Neuropsychiatric and Cognitive Features in Autosomal-recessive Early Parkinsonism Due to PINK1 Mutations

Overview

Journal Mov Disord

Date 2007 Jan 30

PMID 17260336

Citations 25

Authors

Lilach Ephraty

Omer Porat

David Israeli

Oren S Cohen

Olga Tunkel

Shinar Yael

Yasaku Hatano

Nobutaka Hattori

Sharon Hassin-Baer

Affiliations

Soon will be listed here.

Abstract

Autosomal-recessive early-onset Parkinsonism (AREP) due to PINK1 mutations is characterized by an early-onset, slowly progressive disease, with a good response to levodopa. Psychiatric and cognitive disturbances associated with AREP have rarely been reported in the literature. We describe 2 brothers from a Jewish-Iraqi consanguineous family with a homozygous PINK1 nonsense mutation. Both patients presented with anxiety and dysphoria accompanied by a gait disturbance that developed subsequently into a clinical depression.

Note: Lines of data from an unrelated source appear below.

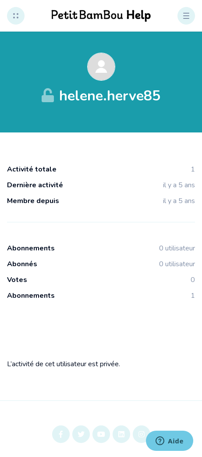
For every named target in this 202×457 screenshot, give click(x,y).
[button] (16, 16)
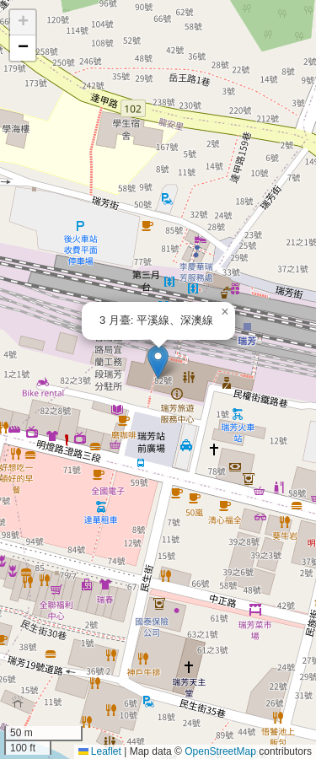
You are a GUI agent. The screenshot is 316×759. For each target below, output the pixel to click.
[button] (158, 362)
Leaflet (99, 751)
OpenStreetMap (220, 751)
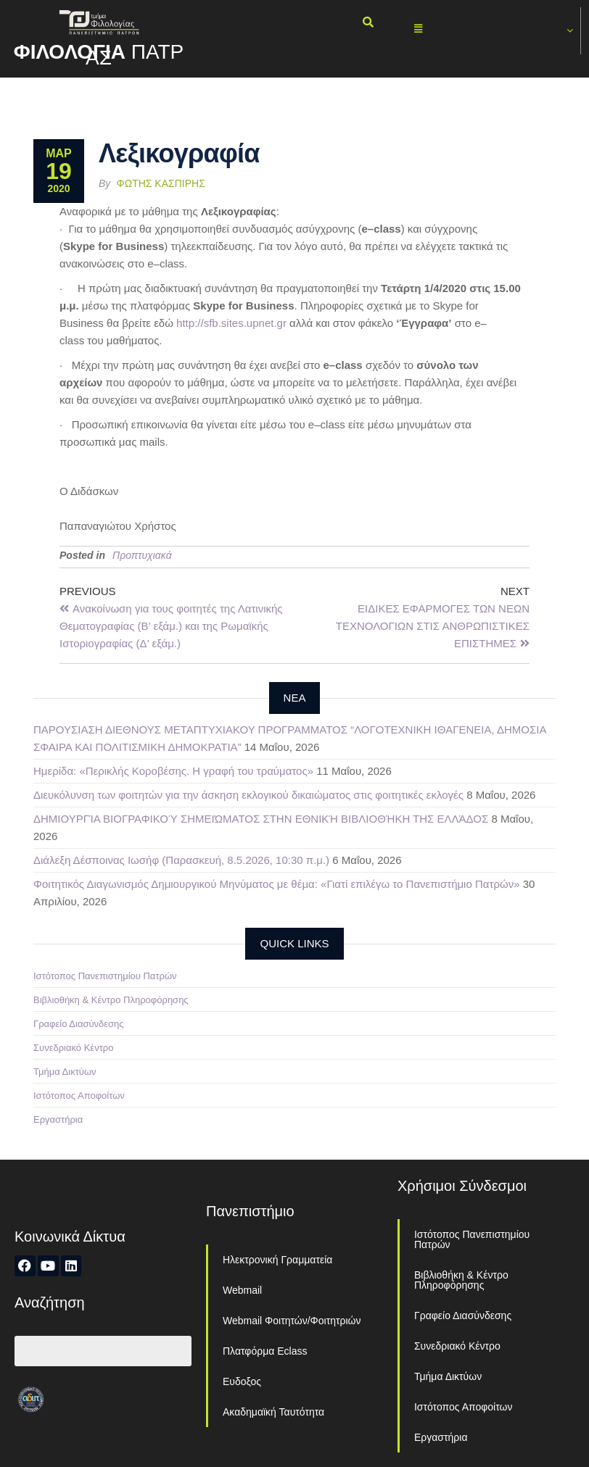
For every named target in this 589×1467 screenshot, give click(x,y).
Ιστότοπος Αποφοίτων (79, 1095)
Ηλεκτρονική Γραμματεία (277, 1260)
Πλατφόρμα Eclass (265, 1351)
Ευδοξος (242, 1381)
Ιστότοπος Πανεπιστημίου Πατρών (105, 976)
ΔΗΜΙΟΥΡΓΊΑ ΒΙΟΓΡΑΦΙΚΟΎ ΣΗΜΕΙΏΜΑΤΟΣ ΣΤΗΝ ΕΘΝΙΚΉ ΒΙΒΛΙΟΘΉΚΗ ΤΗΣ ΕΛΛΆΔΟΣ (260, 819)
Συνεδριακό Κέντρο (73, 1047)
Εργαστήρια (58, 1119)
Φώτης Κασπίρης (161, 183)
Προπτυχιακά (142, 555)
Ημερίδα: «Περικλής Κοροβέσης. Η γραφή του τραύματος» (173, 771)
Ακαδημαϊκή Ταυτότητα (273, 1412)
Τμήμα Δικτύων (64, 1071)
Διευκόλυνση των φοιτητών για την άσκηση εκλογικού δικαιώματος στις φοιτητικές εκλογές (248, 795)
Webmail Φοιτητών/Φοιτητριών (292, 1320)
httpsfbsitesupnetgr (231, 323)
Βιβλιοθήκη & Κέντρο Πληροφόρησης (111, 999)
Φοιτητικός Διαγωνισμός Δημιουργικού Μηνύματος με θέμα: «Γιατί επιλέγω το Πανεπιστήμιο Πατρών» (276, 884)
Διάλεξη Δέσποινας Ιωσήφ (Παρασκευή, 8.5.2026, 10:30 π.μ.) (181, 860)
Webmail (242, 1290)
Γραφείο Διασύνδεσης (78, 1023)
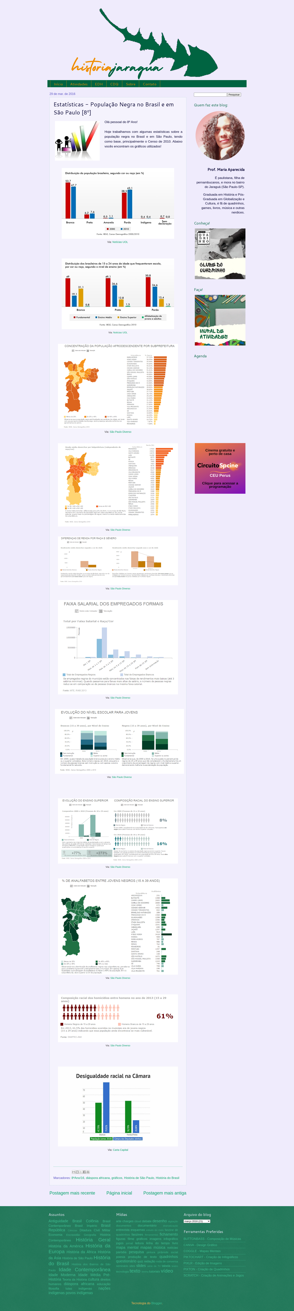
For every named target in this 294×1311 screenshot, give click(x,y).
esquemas (138, 1230)
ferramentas (151, 1234)
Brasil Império (86, 1226)
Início (58, 83)
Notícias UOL (120, 241)
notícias (172, 1247)
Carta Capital (120, 1149)
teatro (175, 1266)
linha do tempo (158, 1243)
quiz (140, 1261)
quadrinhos (169, 1257)
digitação (173, 1221)
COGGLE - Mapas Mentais (202, 1251)
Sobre (130, 83)
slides (141, 1266)
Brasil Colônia (85, 1221)
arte (119, 1221)
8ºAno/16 (78, 1178)
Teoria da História (74, 1279)
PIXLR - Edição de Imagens (203, 1263)
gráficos (117, 1178)
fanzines (137, 1234)
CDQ (114, 83)
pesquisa (136, 1252)
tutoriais (154, 1271)
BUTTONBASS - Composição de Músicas (212, 1239)
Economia (55, 1235)
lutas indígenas (78, 1288)
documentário (147, 1225)
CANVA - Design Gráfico (200, 1245)
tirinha (145, 1271)
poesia (120, 1257)
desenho (160, 1221)
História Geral (93, 1240)
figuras (120, 1239)
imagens (155, 1239)
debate (147, 1221)
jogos (120, 1243)
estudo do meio (155, 1230)
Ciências (72, 1230)
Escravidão (73, 1234)
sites (132, 1265)
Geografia (90, 1234)
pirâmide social (168, 1252)
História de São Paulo (139, 1178)
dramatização (170, 1225)
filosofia (54, 1288)
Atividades (79, 83)
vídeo (167, 1271)
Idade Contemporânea (84, 1269)
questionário (126, 1261)
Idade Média (89, 1275)
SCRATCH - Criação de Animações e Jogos (214, 1275)
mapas (146, 1247)
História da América (66, 1246)
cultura (93, 1279)
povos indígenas (79, 1293)
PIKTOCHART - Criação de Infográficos (211, 1257)
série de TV (154, 1266)
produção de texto (142, 1257)
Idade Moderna (62, 1275)
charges (128, 1221)
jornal (129, 1243)
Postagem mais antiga (164, 1193)
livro (175, 1243)
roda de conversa (167, 1261)
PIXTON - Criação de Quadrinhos (207, 1269)
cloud (137, 1221)
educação (103, 1284)
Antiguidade (58, 1221)
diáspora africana (98, 1178)
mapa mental (127, 1247)
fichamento (169, 1234)
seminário (122, 1265)
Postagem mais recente (72, 1193)
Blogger (156, 1303)
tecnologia (122, 1271)
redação (149, 1261)
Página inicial (119, 1193)
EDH (99, 83)
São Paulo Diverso (120, 431)
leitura (139, 1243)
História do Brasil (167, 1178)
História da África (81, 1252)
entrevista (123, 1230)
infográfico (171, 1239)
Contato (149, 83)
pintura (151, 1252)
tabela (166, 1266)
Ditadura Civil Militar (95, 1230)
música (159, 1247)
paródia (121, 1252)
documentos (123, 1225)
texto (135, 1271)
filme (131, 1239)
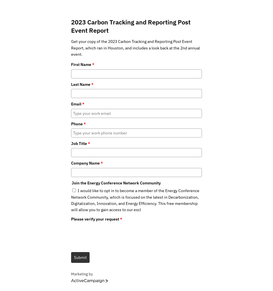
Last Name (82, 84)
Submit (80, 257)
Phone (78, 123)
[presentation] (114, 235)
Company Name (87, 163)
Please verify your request (96, 219)
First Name (82, 64)
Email (77, 104)
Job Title (80, 143)
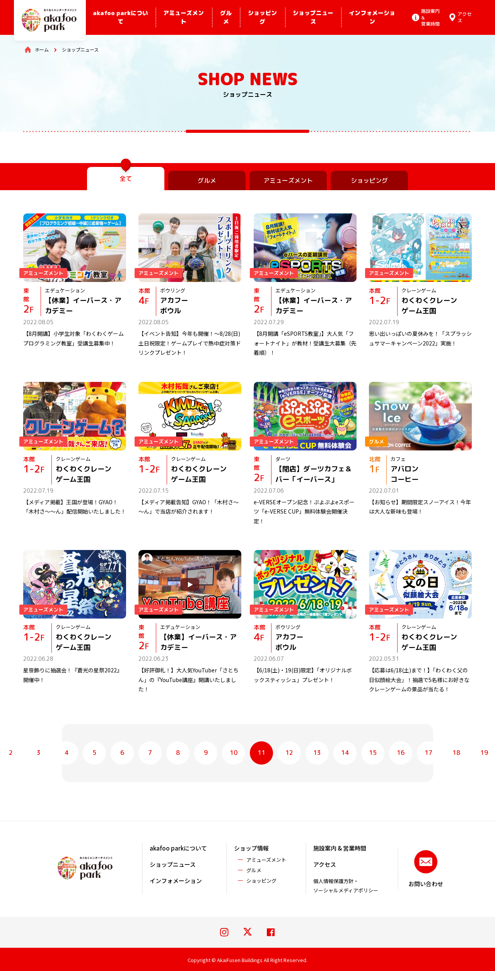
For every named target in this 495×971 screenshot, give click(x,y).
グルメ (226, 17)
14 (345, 752)
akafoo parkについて (120, 17)
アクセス (324, 864)
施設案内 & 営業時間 (339, 848)
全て (125, 178)
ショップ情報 (251, 848)
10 (233, 752)
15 (373, 752)
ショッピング (262, 17)
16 (401, 752)
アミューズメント (183, 17)
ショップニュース (313, 17)
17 (428, 752)
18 (456, 752)
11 (261, 752)
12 (289, 752)
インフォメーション (372, 17)
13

During the course of the disease, both developed drug-induced behavioral disturbances of the hedonistic homeostatic dysregulation type and 1 had drug-induced psychosis. The first patient had been diagnosed with mild mental retardation and during the 22 years of disease had further deteriorated; the second developed frontal-type dementia at an early age, 20 years after onset. Their father had a psychiatric disorder but no Parkinsonism. This report expands the phenotypic profile of PINK1-related disease, presenting unique psychiatric and cognitive features as part of the clinical picture.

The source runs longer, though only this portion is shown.